* _Provided information_:
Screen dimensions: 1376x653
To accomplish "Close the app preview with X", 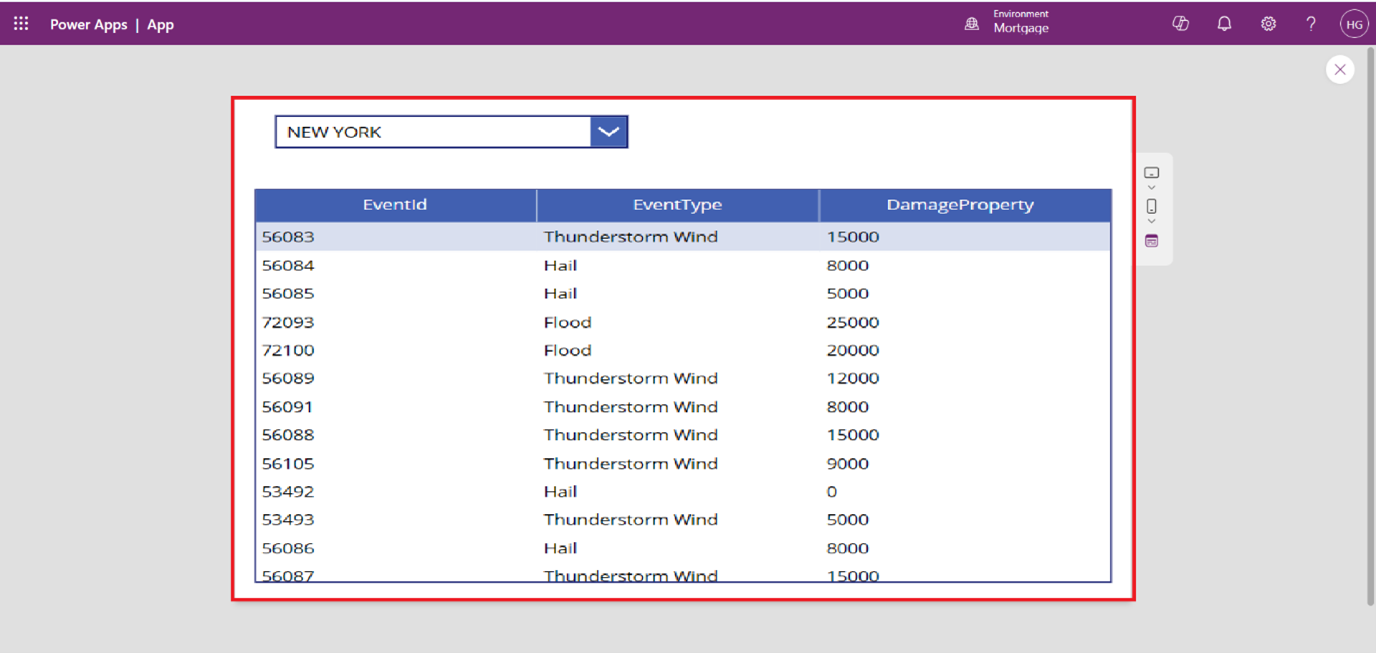I will pos(1340,69).
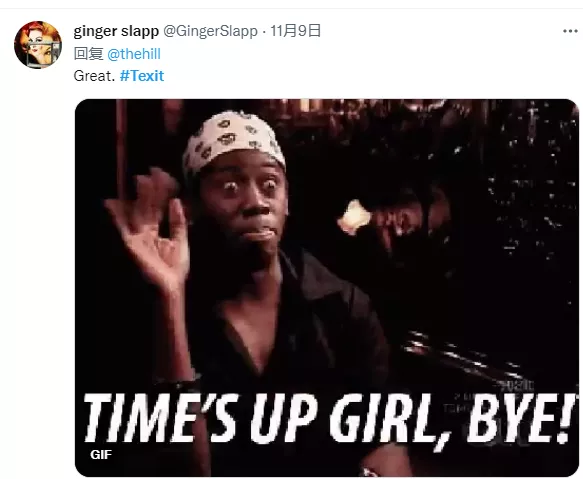583x479 pixels.
Task: Open the #Texit hashtag
Action: [x=142, y=76]
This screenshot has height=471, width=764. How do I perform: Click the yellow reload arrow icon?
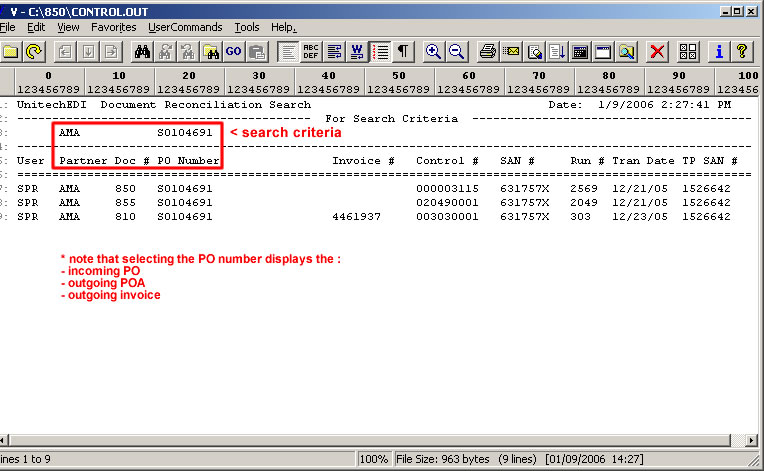pos(33,51)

* _Work task_: Transcribe exactly the lines that go from the one holding "This screenshot has" through the last line of the entries, both included, and nothing besides them. Do not include any pictures.

* _Result below_:
This screenshot has height=471, width=764. How do I perform: Click the yellow reload arrow icon?
pos(33,51)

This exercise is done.